If I have instructions with multiple steps or steps that are very complicated, I forget half of it. I have a tendency to remember the last bits, but not the beginning. In school, the instructions were often verbal, and I had no chance. I always ask them written now if it’s possible. I will also forget to follow through with them and miss steps. I am always thinking about what to do next, so I forget what I was supposed to do now.

I feel like I hear everything and they take away my attention. I can hear the train nearby, dog parking, one of my cats just did a tiny eek sound. All this is taking away my attention as I am here writing.

I will put down something, and it will be forever lost if I don’t put my whole focus on it. I wish I was kidding. I also have a habit of leaving stuff in weird places. Again I wish I was kidding.

If I have to focus longer periods of time, I will get tired and cranky. It uses my brain in a way that it’s not meant to. To me, it’s like sprinting when you are supposed to be having a nice walk. I do also tend to walk or run too fast than it’s comfortable.

I have trouble staying seated or still. I will want to move. Even right now, my feet are rubbing against each other in order for me to keep moving while writing. I cannot sit down without having something to do. When I read for uni studies, I tend to have something in my fingers. I have a few fidget toys and they do help.

I have also a tendency to buy things when I don’t need them, just because they are pretty. I am lucky that I have a very strong sense of not buying more than I can afford, but not everyone is as lucky as I am. Dept and money problems are often part of ADHD. It doesn’t help that seeing the big picture over longer periods of time is not easy. We tend to be quite here and now creatures so the end of the month can seem a very long way away.
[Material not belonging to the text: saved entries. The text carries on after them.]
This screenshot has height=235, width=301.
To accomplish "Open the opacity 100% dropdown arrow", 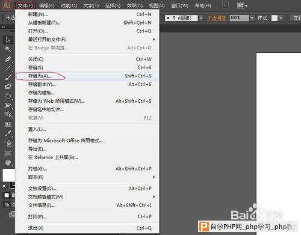I will pos(252,18).
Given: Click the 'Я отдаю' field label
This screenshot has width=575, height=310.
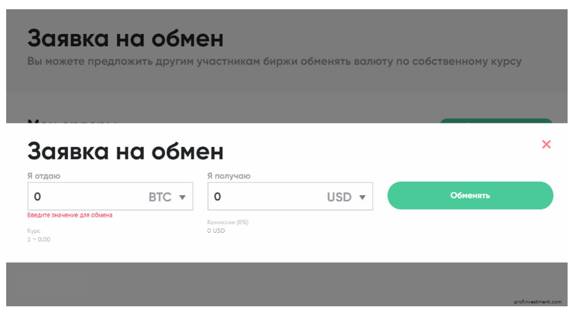Looking at the screenshot, I should click(44, 176).
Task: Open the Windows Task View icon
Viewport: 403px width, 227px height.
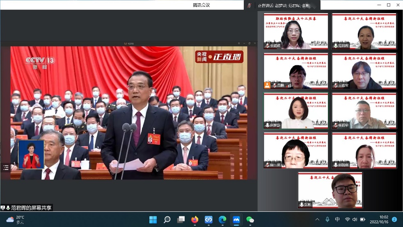Action: pyautogui.click(x=181, y=220)
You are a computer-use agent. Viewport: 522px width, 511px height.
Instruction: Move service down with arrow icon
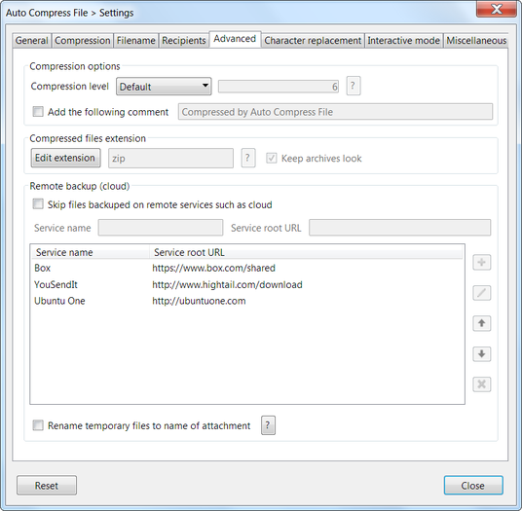[482, 354]
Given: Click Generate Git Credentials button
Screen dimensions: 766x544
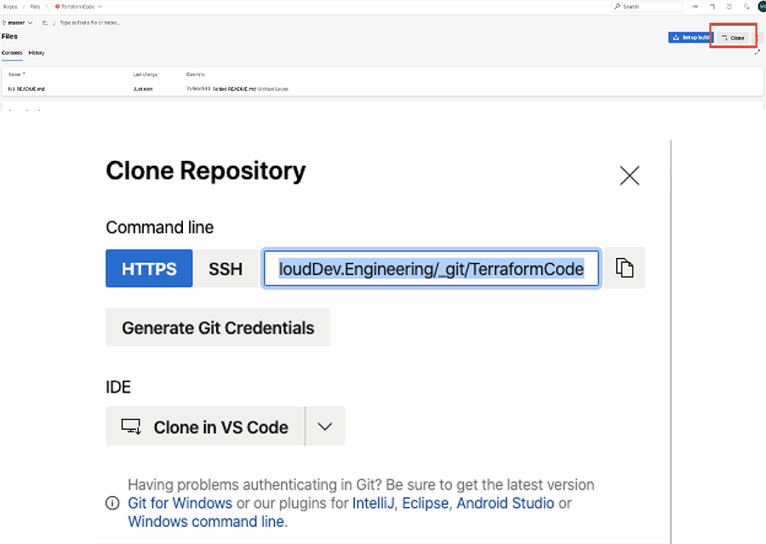Looking at the screenshot, I should point(218,328).
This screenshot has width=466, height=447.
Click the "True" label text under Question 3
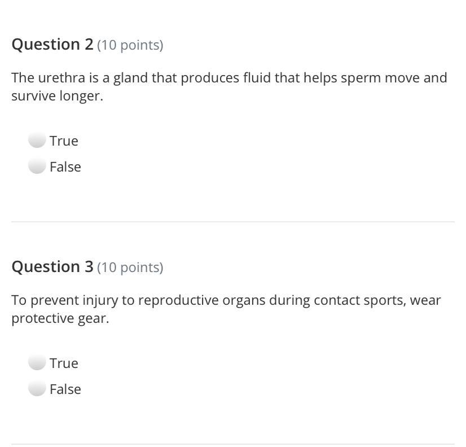click(64, 363)
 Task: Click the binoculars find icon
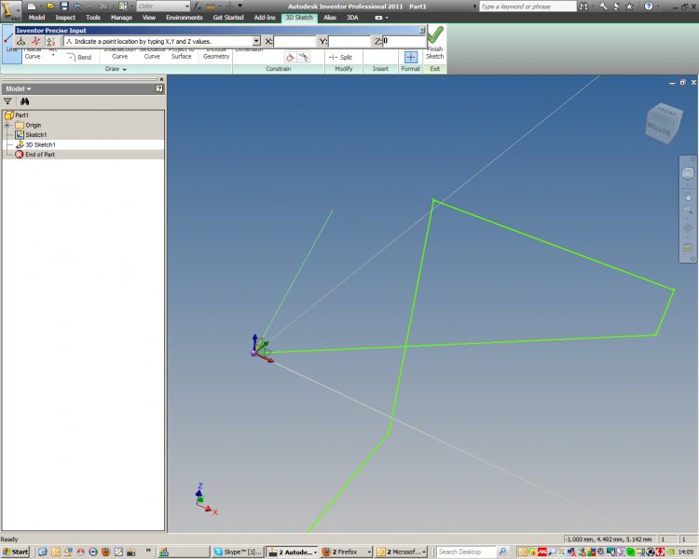tap(26, 101)
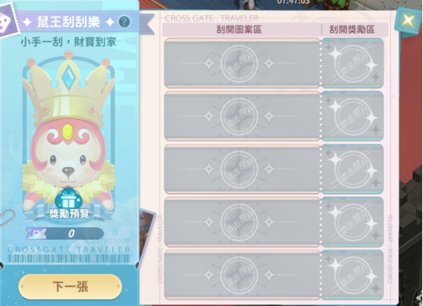Click the ticket count icon beside 0

click(37, 234)
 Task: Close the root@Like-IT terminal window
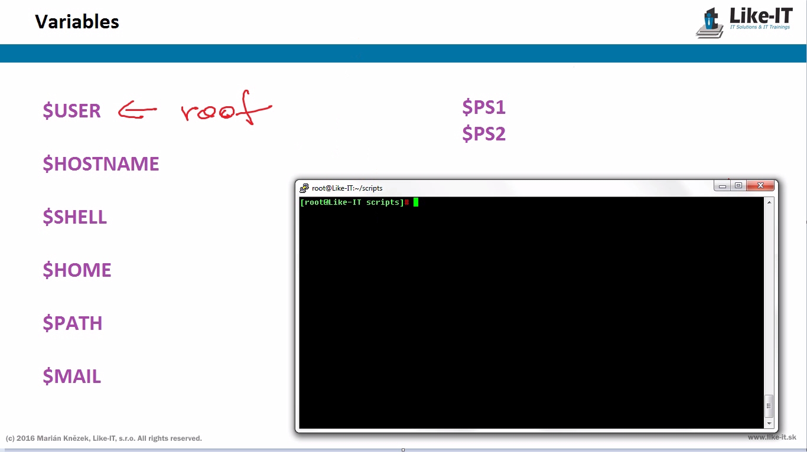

I hate waiting. I want things to happen here and now. One reason is that I’m impatient, but also because I will forget in the future. When I have medical appointments, I have two reminders. One for the day before, and the other an hour before I need to leave. I would be absolutely lost without my phone.
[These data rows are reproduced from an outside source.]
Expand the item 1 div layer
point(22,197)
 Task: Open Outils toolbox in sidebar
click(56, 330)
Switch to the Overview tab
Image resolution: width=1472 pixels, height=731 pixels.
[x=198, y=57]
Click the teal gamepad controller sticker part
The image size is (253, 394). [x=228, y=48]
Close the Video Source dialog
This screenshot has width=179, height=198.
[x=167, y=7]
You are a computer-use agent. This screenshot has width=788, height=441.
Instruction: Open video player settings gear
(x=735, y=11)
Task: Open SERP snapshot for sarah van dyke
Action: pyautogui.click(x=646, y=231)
There are some things that are heavily linked to ADHD that I do struggle with. The first one is emotions. The prefrontal cortex is a big part in control and this is the part that doesn’t work like neuronormal people prefrontal cortex works and it can be measured in fMRI. It controls our behaviour, which stimuli is important, emotional response, thoughts. Some people describe it as a secretary that handles all incoming information and forwards the important to the boss, the brain. With ADHD, this secretary quit. They are not there so everything is coming full force to the brain. Because this control centre is not working full time, emotions can run amok a bit. I often feel that I get very strong emotions. When I feel happy, I am extremely happy. When I feel sad, I feel like I can never be happy. I am on a constant emotional roller-coaster ride. This is not similar to bipolar, where I understand the emotions run for days, weeks or months. For me, I can feel extreme excitement, joy, sadness and go back to the excitement, in one hour. The emotions are also distractable. The right thing can make me feel best again. And I take rejection very personally. Most of the time it is not real rejection. It’s most of the time perceived rejection or something someone says about my work, my appearance, how I talk. It can be an offhand comment, and I will feel like I am not good enough and I am being rejected.
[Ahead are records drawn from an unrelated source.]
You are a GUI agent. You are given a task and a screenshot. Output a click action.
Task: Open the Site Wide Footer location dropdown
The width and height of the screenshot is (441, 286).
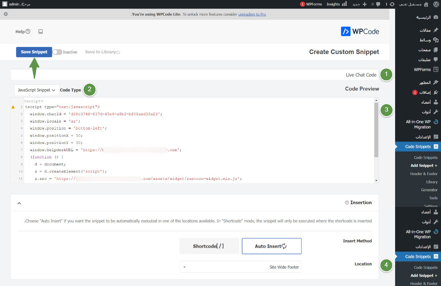coord(241,267)
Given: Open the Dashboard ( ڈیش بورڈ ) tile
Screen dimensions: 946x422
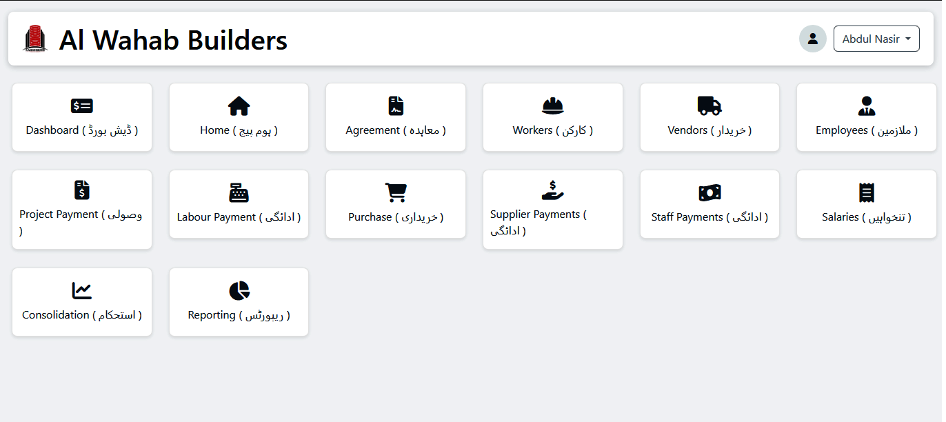Looking at the screenshot, I should 81,117.
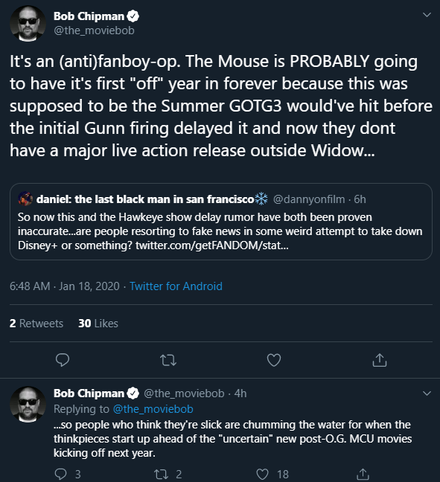Share the follow-up tweet
This screenshot has height=482, width=440.
[363, 474]
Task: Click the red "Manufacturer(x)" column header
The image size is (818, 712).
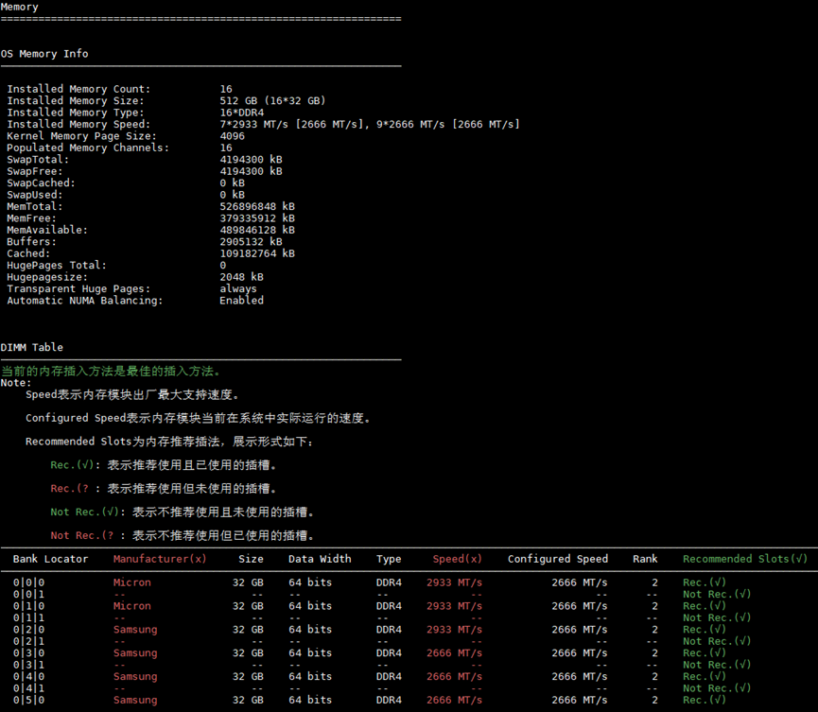Action: (160, 559)

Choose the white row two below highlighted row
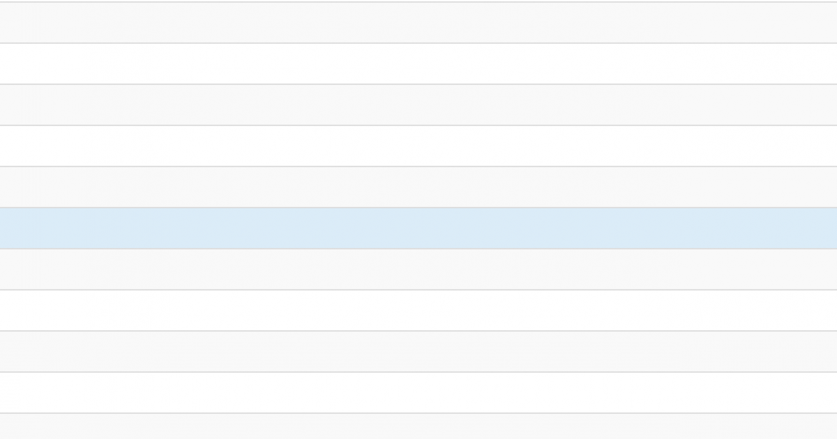(419, 310)
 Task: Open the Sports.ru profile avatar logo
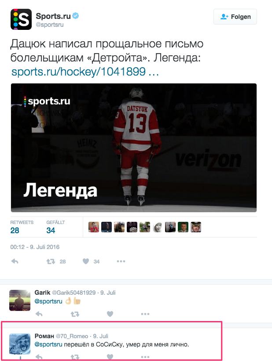tap(21, 19)
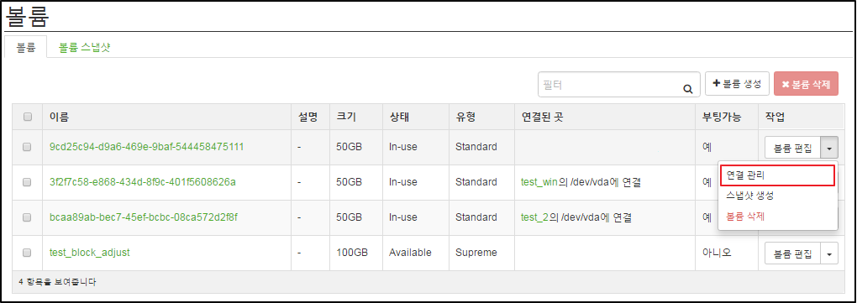857x303 pixels.
Task: Select the checkbox for test_block_adjust row
Action: (28, 253)
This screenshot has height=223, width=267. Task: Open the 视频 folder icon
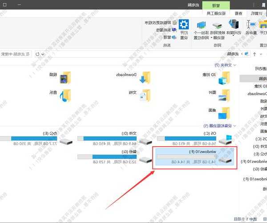point(65,77)
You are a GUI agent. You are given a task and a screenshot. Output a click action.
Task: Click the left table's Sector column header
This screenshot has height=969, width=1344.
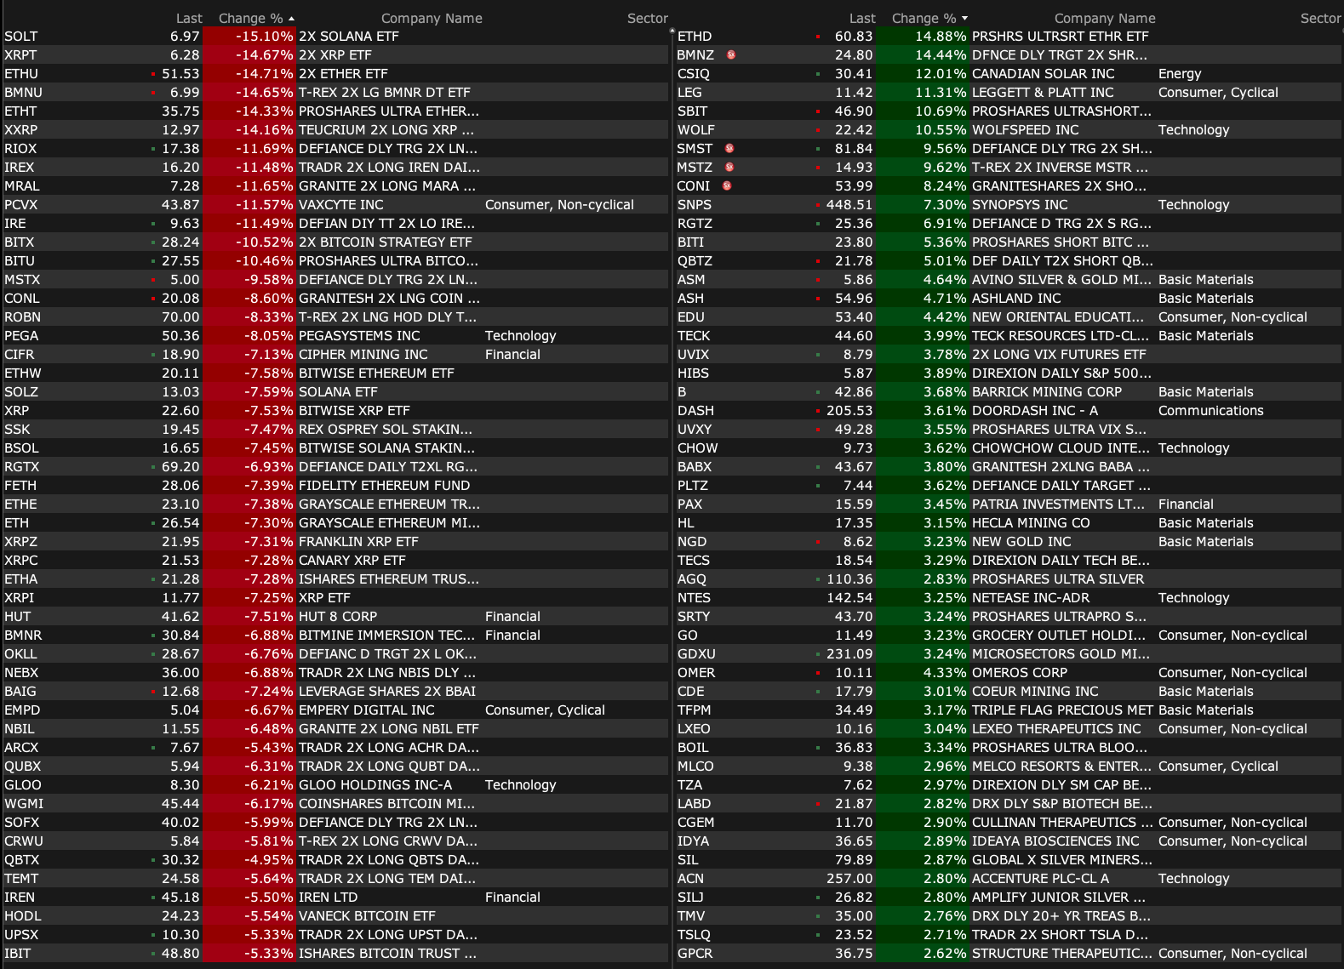coord(647,19)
A lot of us feel like we are not good enough. Mine comes from trying to be as good as neuronormal people. I was trying to keep up in school, at work, in life. I have had many burnouts in my life, mainly in school. I was trying to keep up with other students. I put 150% into my work and I didn’t get good grades. I worked harder than most people in my class and I wasn’t good enough. Even with my diagnosis, I still feel like I need to compete with neuronormals but it’s impossible.

If you are reading this and you do not have ADHD, I hope you can understand us a bit better. If you do have ADHD, I hoped you liked reading it. If you do not have ADHD, but a lot of this rang a bell, I’d suggest taking an online ADHD test and taking it to the doctors and asking for a referral.